Article ▸
------------------------------

Researching my thesis/an article-I-want-to-submit somewhere, I got interested (i.e. briefly stuck my head down a rabbit hole) in the question on the use and abuse of metaphor in political theory. Via inter-library loan, got hold of this-
Ankersmit, F. 1993. Metaphor in Political Theory. In Ankersmit F. and Mooij, J. Knowledge and Language Vol III. Metaphor and Knowledge. Kluwer Academic Publishers.
And this quote told me lots. You too perhaps?
“And if we decide to follow the former path the first political philosopher likely to be of help is Benjamin Constant. For Benjamin Constant (1767-1830) not only gave us the first but also the clearest definition of the concepts of the State and of civil society. Moreover, as we shall see, his writings contain a surprising analysis of the very dialectics that we are looking for. No political philosopher has surpassed Constant’s analysis of the relation between State and civil society in depth and subtlety. The fact that in both his personal and public life Constant had an almost neurotic obsession with all the problems this relation may give rise to- especially where freedom and independence are concerned – may explain the penetration of his insight and why he is still the best thinker on the subject.

------------------------------

Task list ▸
1. Reproduce verbatim the part of the post that begins at the words "Researching my thesis/an" and stops after the words "You too perhaps?".
2. According to the quoted passage in the post, what are Benjamin Constant's birth and death years?
3. Decide whether each statement agrees with the post, answering yes or no and quoting the deciding words: (a) The writer obtained the Ankersmit piece through inter-library loan. (b) The quoted passage says Constant gave the first, but not the clearest, definition of the State and of civil society. (c) The quoted passage describes Constant's obsession with the problems of the relation between State and civil society as almost neurotic.

Target position records:
------------------------------

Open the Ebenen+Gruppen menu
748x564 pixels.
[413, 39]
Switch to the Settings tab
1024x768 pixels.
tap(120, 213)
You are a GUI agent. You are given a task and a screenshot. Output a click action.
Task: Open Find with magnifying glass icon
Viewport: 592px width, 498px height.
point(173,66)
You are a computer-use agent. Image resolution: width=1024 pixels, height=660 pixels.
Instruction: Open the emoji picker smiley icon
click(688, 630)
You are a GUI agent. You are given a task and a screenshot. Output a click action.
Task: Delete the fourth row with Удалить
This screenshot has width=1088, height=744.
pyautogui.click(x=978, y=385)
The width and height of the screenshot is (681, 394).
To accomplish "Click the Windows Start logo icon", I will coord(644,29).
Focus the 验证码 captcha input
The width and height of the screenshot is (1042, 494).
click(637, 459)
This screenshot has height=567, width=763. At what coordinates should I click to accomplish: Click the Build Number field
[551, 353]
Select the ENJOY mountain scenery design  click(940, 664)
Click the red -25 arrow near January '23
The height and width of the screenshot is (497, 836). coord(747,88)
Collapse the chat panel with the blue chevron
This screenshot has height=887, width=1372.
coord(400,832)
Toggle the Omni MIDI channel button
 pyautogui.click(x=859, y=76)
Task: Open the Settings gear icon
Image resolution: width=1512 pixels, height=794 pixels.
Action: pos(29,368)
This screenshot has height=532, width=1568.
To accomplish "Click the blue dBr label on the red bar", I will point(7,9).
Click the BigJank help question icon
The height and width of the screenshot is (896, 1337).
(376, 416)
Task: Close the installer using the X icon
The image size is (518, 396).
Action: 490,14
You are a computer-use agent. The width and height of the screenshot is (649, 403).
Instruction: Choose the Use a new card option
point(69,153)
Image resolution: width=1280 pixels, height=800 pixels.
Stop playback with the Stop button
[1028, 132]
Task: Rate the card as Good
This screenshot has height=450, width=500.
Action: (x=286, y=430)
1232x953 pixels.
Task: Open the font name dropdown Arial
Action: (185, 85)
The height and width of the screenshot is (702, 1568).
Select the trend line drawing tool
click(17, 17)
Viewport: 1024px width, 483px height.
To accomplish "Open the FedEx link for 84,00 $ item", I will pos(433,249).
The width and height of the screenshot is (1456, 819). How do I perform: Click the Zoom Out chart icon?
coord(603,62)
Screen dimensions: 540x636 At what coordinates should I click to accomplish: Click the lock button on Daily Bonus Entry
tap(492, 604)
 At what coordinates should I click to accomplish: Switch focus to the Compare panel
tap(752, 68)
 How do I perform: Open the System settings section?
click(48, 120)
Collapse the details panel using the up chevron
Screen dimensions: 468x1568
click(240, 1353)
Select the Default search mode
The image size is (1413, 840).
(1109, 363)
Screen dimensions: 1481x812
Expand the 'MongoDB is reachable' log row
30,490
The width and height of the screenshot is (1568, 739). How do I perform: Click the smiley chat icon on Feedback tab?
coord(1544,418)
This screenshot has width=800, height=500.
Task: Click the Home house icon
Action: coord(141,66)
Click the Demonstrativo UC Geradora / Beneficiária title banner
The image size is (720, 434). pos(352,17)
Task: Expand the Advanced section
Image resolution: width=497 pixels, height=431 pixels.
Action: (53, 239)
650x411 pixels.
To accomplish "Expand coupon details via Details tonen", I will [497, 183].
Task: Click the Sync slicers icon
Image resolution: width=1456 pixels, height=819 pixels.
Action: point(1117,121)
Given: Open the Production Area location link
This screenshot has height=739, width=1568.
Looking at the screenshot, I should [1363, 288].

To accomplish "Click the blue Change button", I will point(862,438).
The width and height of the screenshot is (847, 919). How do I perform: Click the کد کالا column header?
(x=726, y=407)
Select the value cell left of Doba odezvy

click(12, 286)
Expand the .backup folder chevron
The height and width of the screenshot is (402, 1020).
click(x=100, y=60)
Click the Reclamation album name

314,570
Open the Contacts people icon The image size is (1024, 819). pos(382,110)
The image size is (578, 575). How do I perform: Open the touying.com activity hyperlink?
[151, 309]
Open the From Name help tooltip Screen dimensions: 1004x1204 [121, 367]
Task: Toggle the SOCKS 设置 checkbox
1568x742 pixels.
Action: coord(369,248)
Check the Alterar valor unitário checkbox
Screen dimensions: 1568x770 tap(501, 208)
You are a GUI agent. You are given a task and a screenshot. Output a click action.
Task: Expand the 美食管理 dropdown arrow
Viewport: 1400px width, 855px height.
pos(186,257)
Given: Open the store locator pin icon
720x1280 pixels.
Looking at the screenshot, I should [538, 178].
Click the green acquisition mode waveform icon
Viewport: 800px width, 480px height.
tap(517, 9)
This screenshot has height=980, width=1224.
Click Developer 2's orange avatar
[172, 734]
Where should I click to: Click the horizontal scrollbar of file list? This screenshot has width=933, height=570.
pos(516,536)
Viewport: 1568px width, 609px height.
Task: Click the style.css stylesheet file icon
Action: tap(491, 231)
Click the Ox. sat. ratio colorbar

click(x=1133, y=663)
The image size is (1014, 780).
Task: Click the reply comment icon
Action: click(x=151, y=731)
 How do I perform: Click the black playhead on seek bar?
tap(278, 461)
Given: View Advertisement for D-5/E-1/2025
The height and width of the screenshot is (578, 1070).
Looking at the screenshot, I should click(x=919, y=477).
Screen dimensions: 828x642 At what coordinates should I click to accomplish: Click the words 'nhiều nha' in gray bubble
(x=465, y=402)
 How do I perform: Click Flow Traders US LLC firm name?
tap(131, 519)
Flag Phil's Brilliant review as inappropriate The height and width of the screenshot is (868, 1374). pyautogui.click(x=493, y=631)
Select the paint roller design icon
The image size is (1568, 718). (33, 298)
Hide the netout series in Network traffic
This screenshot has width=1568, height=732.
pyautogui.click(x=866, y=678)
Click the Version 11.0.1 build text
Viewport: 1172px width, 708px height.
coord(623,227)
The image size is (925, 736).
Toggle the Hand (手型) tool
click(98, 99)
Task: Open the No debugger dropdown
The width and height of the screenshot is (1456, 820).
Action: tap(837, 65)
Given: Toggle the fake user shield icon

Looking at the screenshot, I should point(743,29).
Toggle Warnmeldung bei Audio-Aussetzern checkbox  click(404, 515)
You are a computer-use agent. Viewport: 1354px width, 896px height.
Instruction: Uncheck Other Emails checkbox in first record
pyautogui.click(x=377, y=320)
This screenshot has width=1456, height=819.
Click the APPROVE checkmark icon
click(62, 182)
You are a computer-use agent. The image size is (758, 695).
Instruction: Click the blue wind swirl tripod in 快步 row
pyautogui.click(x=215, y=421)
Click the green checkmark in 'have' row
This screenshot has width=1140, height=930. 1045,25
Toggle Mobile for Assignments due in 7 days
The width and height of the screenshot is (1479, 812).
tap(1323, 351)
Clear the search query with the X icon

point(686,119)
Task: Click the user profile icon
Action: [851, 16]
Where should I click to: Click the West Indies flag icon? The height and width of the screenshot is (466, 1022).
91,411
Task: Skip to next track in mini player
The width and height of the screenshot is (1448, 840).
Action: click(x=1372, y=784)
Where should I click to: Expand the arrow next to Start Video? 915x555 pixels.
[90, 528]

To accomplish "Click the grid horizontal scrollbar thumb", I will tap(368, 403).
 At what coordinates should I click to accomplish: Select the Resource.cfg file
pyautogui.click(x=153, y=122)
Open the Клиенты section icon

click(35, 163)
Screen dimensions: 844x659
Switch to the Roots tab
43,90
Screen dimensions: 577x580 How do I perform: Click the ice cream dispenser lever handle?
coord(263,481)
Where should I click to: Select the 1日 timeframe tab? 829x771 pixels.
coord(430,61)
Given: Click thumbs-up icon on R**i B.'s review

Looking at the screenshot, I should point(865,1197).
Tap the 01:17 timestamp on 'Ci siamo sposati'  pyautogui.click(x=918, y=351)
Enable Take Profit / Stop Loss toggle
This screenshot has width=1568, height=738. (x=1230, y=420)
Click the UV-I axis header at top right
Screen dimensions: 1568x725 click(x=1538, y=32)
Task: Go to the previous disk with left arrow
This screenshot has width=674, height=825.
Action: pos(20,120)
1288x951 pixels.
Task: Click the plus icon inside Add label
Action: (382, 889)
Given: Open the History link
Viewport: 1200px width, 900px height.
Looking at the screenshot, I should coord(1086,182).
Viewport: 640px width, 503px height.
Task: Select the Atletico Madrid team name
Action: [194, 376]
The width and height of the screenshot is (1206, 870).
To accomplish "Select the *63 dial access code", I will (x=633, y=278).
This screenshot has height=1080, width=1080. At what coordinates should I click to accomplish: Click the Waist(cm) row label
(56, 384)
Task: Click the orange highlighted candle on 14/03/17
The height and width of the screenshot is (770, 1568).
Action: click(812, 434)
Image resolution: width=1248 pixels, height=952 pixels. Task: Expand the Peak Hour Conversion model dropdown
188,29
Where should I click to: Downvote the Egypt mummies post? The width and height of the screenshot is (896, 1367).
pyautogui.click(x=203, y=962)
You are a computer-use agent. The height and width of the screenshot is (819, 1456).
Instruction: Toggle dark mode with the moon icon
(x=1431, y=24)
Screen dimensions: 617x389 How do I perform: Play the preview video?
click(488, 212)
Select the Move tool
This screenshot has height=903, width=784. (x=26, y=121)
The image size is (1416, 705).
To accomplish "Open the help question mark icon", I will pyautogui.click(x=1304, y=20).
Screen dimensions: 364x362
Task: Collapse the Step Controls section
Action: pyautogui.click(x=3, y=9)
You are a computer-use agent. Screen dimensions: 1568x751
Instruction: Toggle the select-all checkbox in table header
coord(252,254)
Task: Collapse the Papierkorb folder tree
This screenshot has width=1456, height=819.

------------------------------

The responses ▸
1.
Researching my thesis/an article-I-want-to-submit somewhere, I got interested (i.e. briefly stuck my head down a rabbit hole) in the question on the use and abuse of metaphor in political theory. Via inter-library loan, got hold of this-
Ankersmit, F. 1993. Metaphor in Political Theory. In Ankersmit F. and Mooij, J. Knowledge and Language Vol III. Metaphor and Knowledge. Kluwer Academic Publishers.
And this quote told me lots. You too perhaps?

2. 1767–1830.

3.
(a) Yes: "Via inter-library loan, got hold of this"
(b) No: "not only gave us the first but also the clearest definition of the concepts of the State and of civil society"
(c) Yes: "Constant had an almost neurotic obsession with all the problems this relation may give rise to"